Member of Technical Staff - Post Training, Applied (Vision)
Liquid AI · San Francisco, CA · 1 wk ago
HybridEngineeringFull-time
About the role
Liquid AI builds general-purpose AI systems that run efficiently across various deployment targets, including data center accelerators and on-device hardware. We collaborate with enterprises in sectors such as consumer electronics, automotive, life sciences, and financial services. Our team is growing rapidly, seeking exceptional individuals to join us in achieving our goals.
Opportunity
This role offers a unique opportunity to integrate cutting-edge vision-language models with real-world deployment challenges. You will be responsible for adapting, evaluating, and shipping these models for some of the world's largest enterprises, while also contributing to the development of Liquid's core multimodal models.
What We're Looking For
- Takes ownership: Owns VLM post-training projects end-to-end, from customer requirements through delivery and evaluation.
- Thinks end-to-end: Can reason across visual data curation, training, alignment, and evaluation as a single system.
- Is pragmatic: Optimizes for model quality and customer outcomes over publications or theory.
- Communicates clearly: Can translate between customer needs and internal technical teams, and push back when needed.
The Work
- Act as the technical owner for enterprise customer VLM post-training engagements.
- Translate customer requirements into concrete multimodal post-training specifications and workflows.
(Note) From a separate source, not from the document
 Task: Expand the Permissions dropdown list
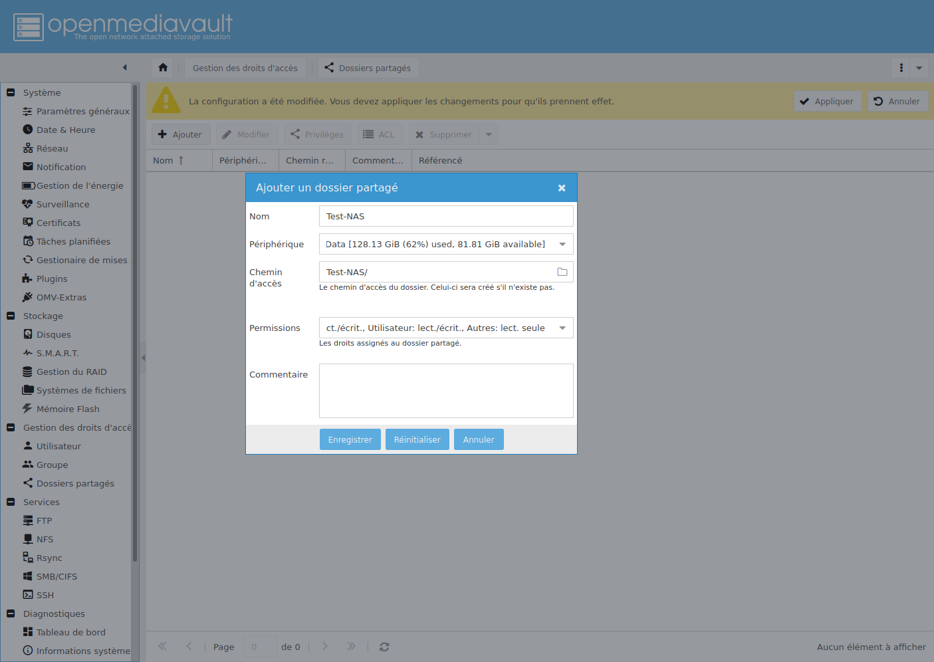562,328
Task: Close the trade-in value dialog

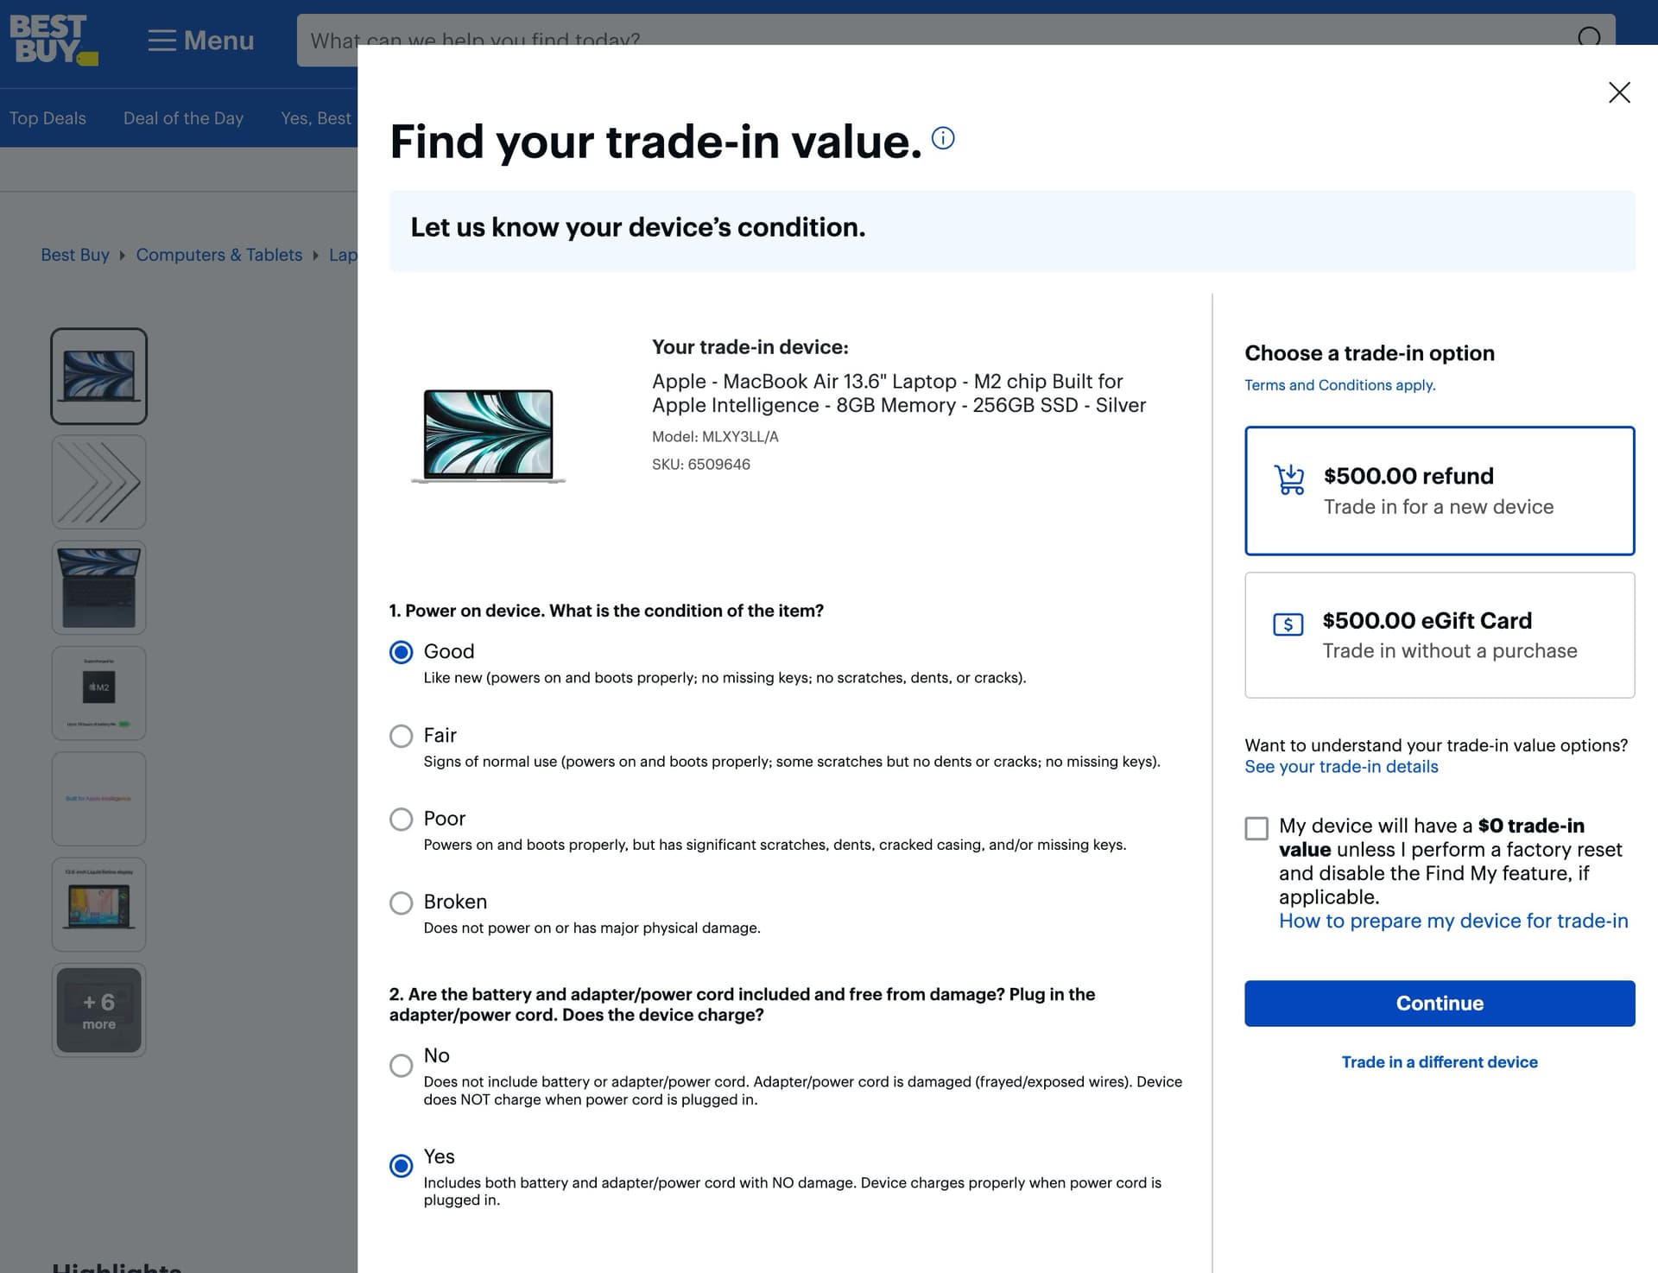Action: tap(1618, 92)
- Design and execute visual data generation, filtering, and quality assessment processes, including image-text pair curation, annotation pipelines, and synthetic data generation for visual tasks.
- Run supervised fine-tuning, preference alignment, and reinforcement learning workflows for vision-language models.
- Design task-specific evaluations for visual understanding, grounding, OCR, document parsing, and other multimodal capabilities.
- Interpret results and feed learnings back into core post-training pipelines.
Experience
- Hands-on experience with data generation and evaluation for VLM or multimodal post-training.
- Experience training or fine-tuning vision-language models using SFT, preference alignment, and/or RL.
- Strong intuition for visual data quality, annotation design, and multimodal evaluation.
- Familiarity with vision encoders, image-text architectures, and how visual representations interact with language model backbones.
Nice-to-Have
- Experience with visual grounding, document understanding, OCR, or video understanding tasks.
- Experience contributing to shared or general-purpose multimodal post-training infrastructure.
- Prior exposure to customer-facing or applied ML delivery environments.
- Familiarity with alignment or RL techniques beyond basic supervised fine-tuning in the multimodal setting.
Success
- Independently owns and delivers enterprise VLM post-training projects with minimal oversight.
- Trusted by customers as the technical owner, demonstrating strong judgment and delivery quality on multimodal workloads.
- Makes durable contributions to Liquid's general-purpose multimodal post-training pipelines by feeding applied learnings back into baseline model development.
What We Offer
- Real ML work: Fine-tunes vision-language models, generates multimodal data, and ships solutions, directly impacting model development.
- Compensation: Competitive base salary with equity in a unicorn-stage company.
- Health: Pays 100% of medical, dental, and vision premiums for employees and dependents.
- Financial: Offers 401(k) matching up to 4% of base pay.
- Time Off: Unlimited PTO plus company-wide Refill Days throughout the year.